> **ASSIGNMENT**
Set down, please, the line that contains "The image size" and every line that follows it to the end of the records, exactly; do not include pictures.

*** EXERCISE MATERIAL ***

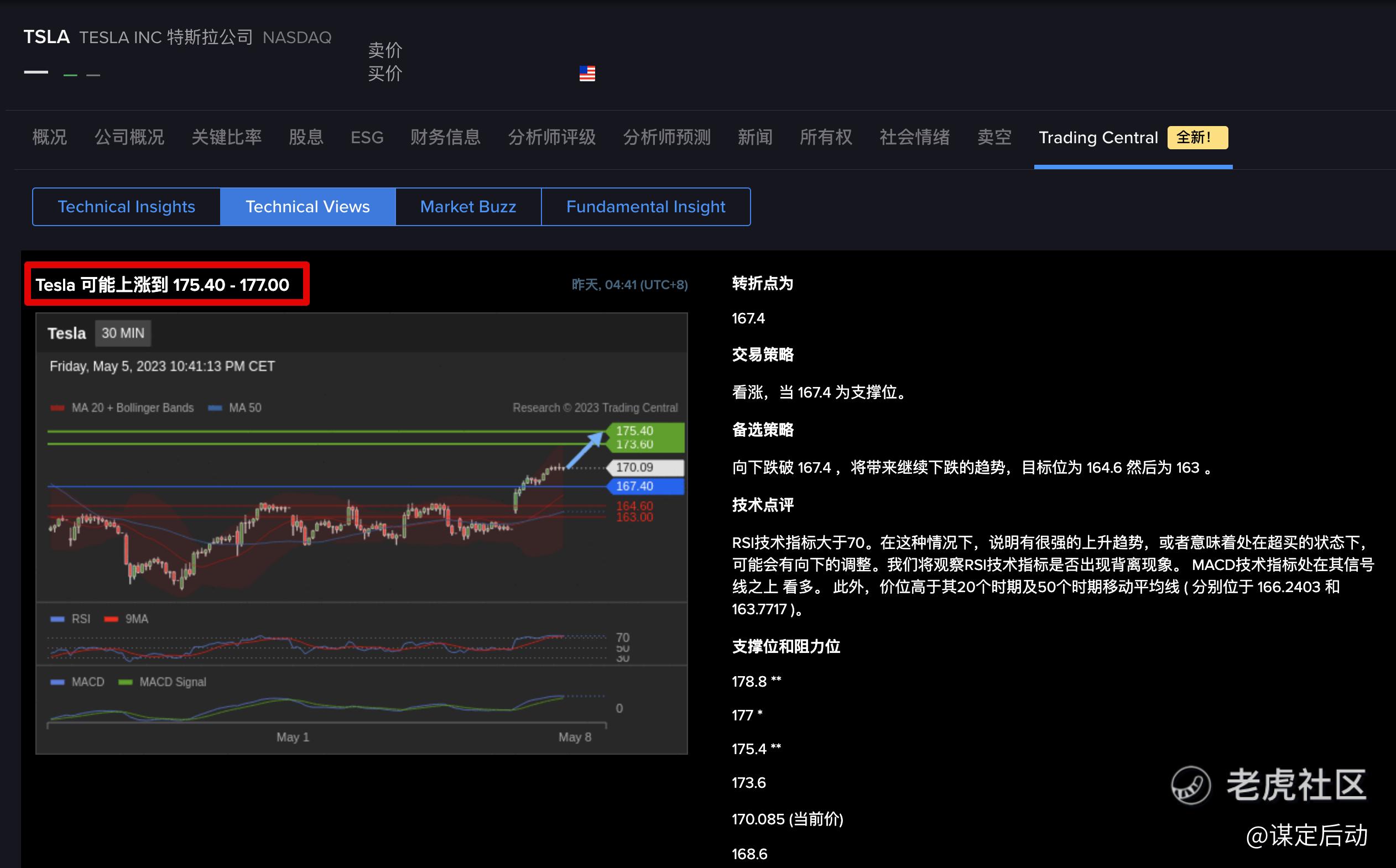Click the blue 167.40 pivot price label

pos(645,486)
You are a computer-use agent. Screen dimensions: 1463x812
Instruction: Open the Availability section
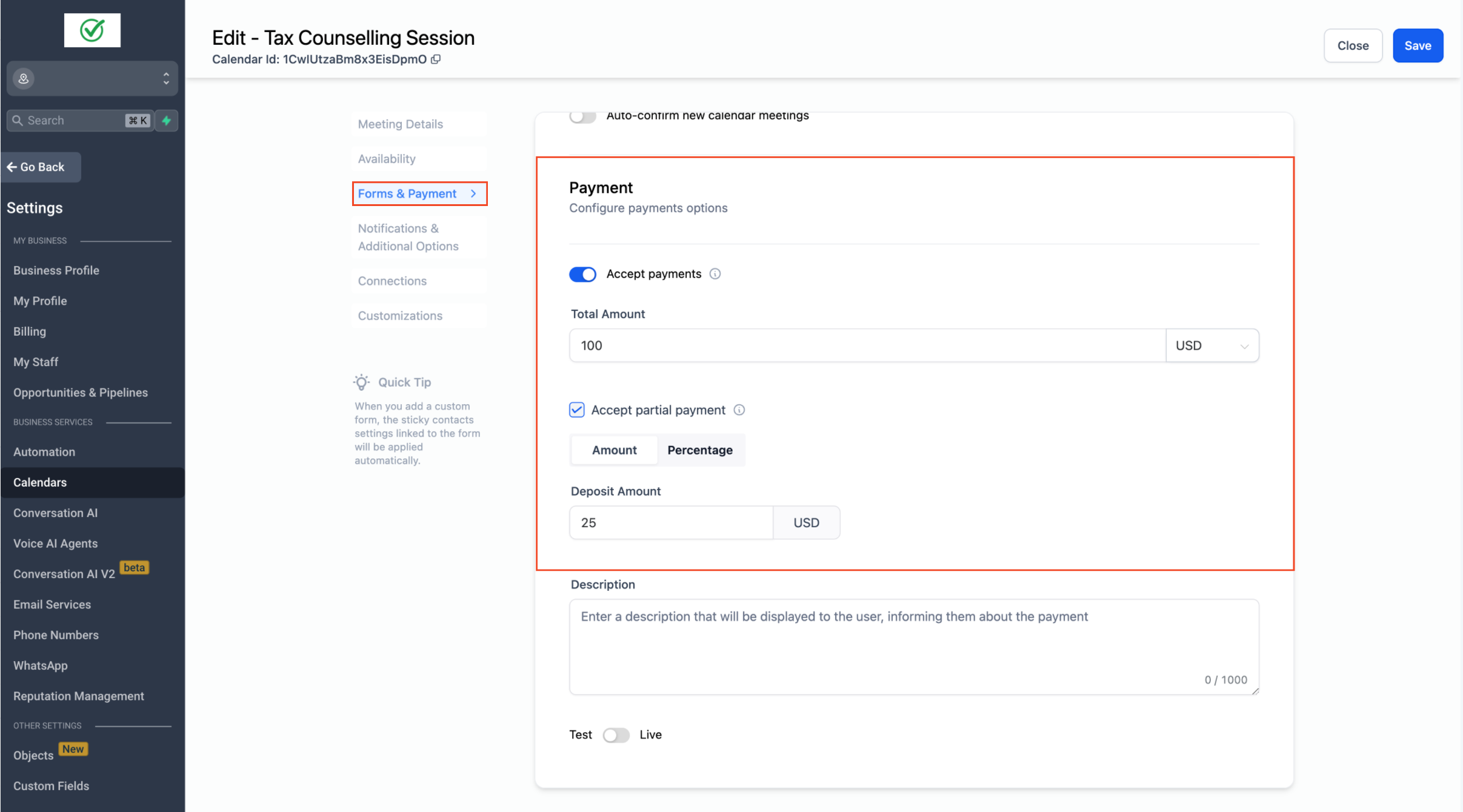(387, 159)
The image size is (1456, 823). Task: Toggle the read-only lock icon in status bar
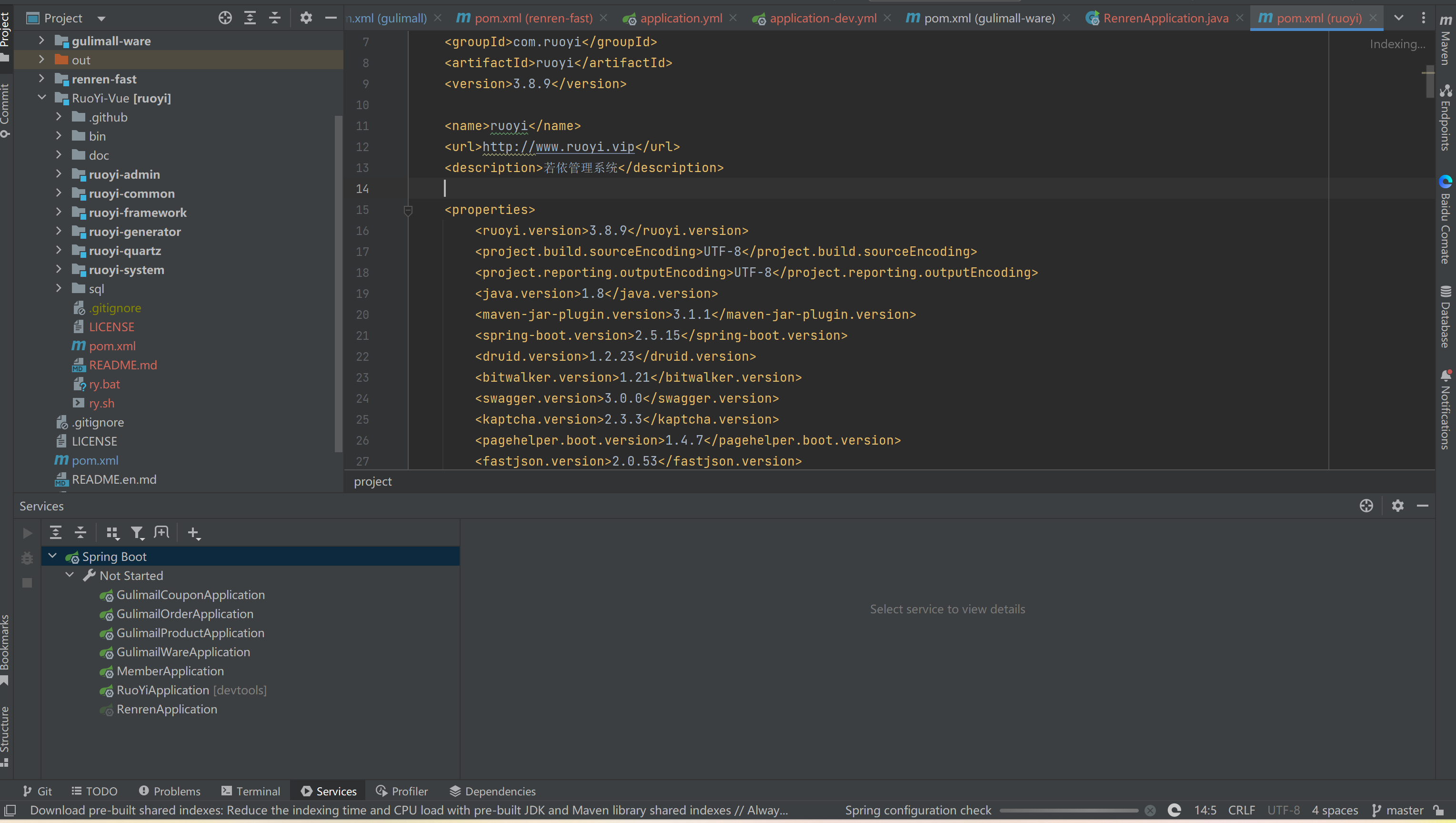1439,810
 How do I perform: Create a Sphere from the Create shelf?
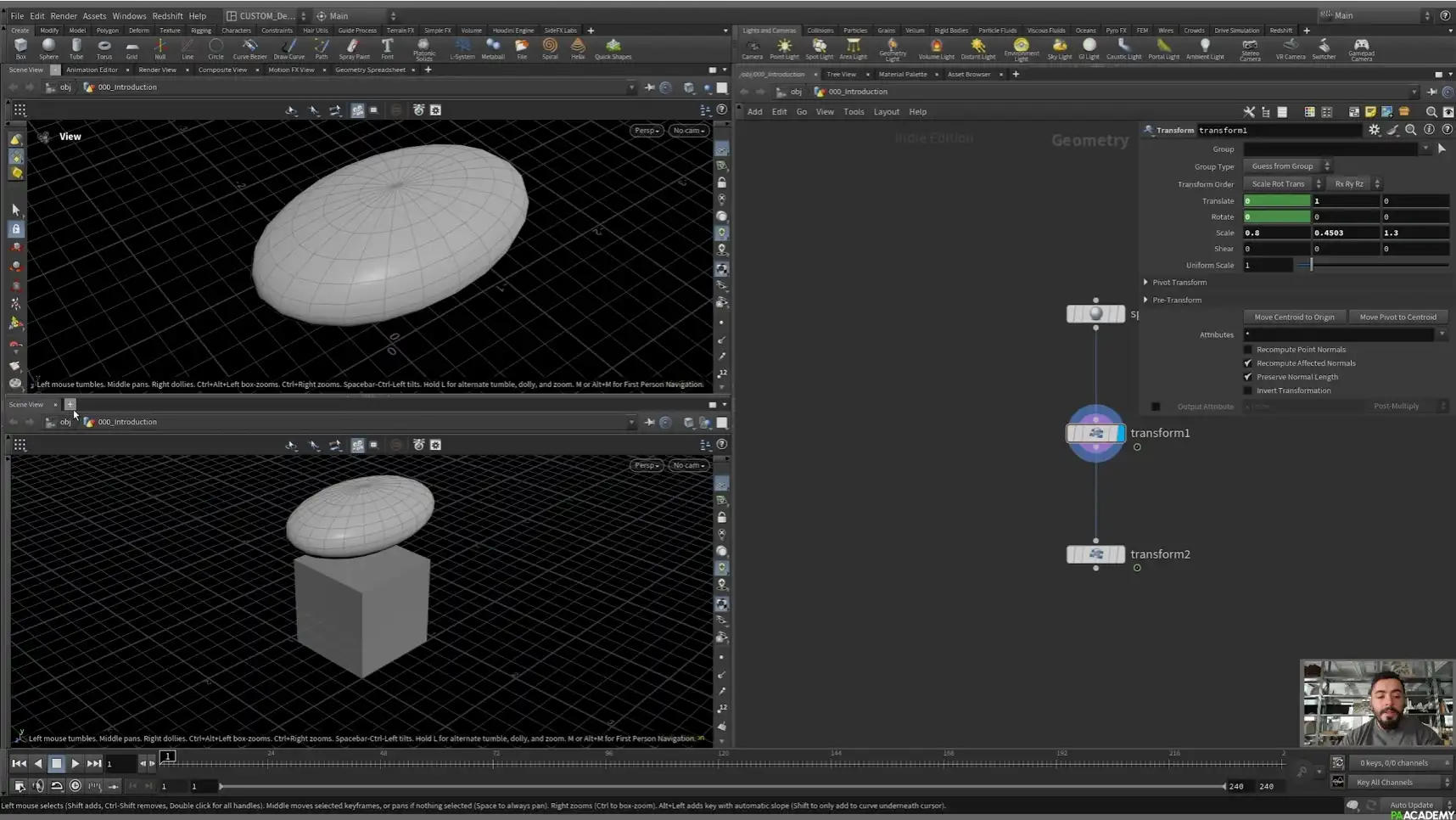[48, 48]
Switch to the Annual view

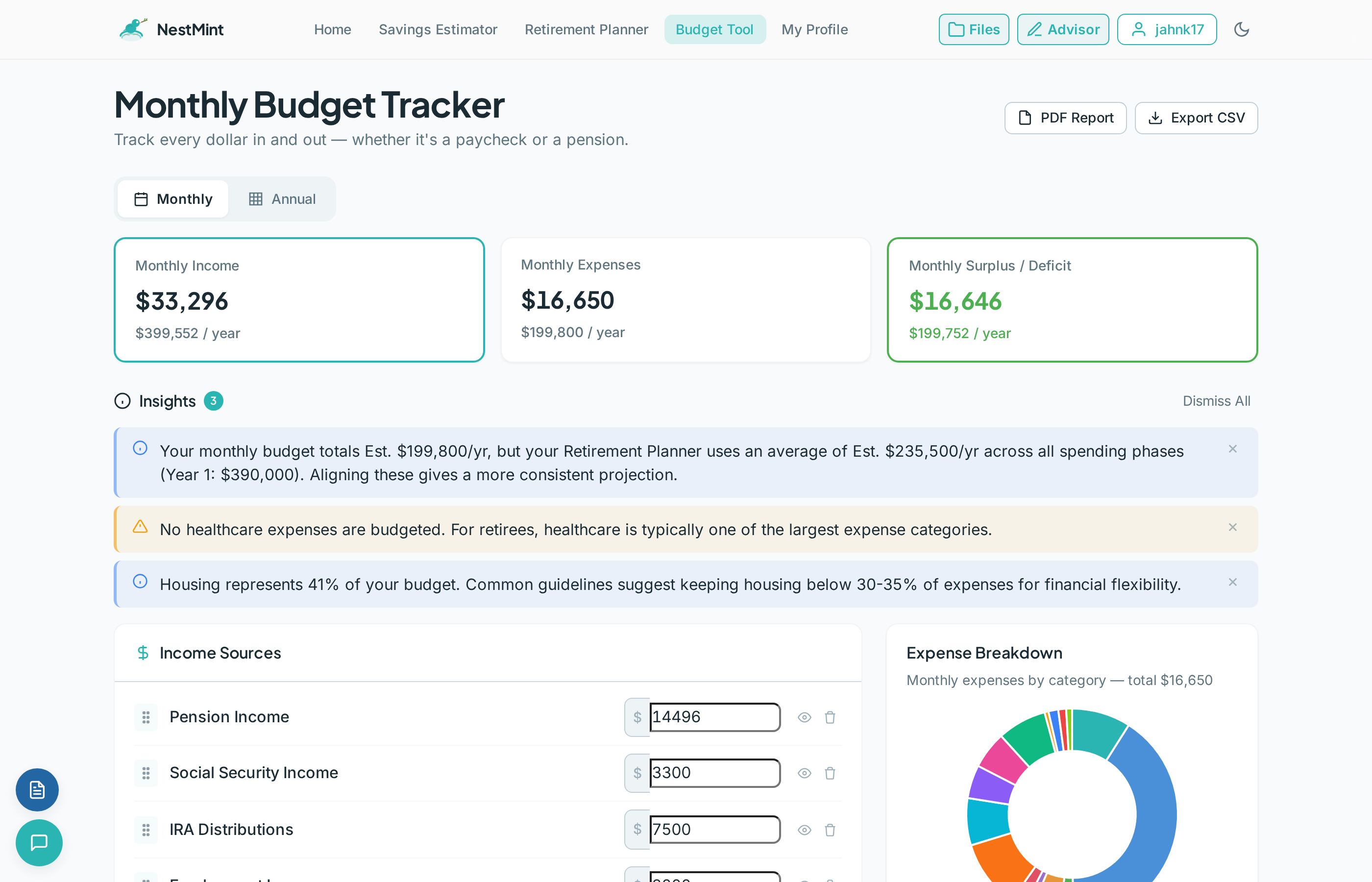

***

> **TASK ANSWER**
The image size is (1456, 823). Task: Toggle the read-only lock icon in status bar
1439,810
 How do I perform: Create a Sphere from the Create shelf?
[48, 48]
Switch to the Annual view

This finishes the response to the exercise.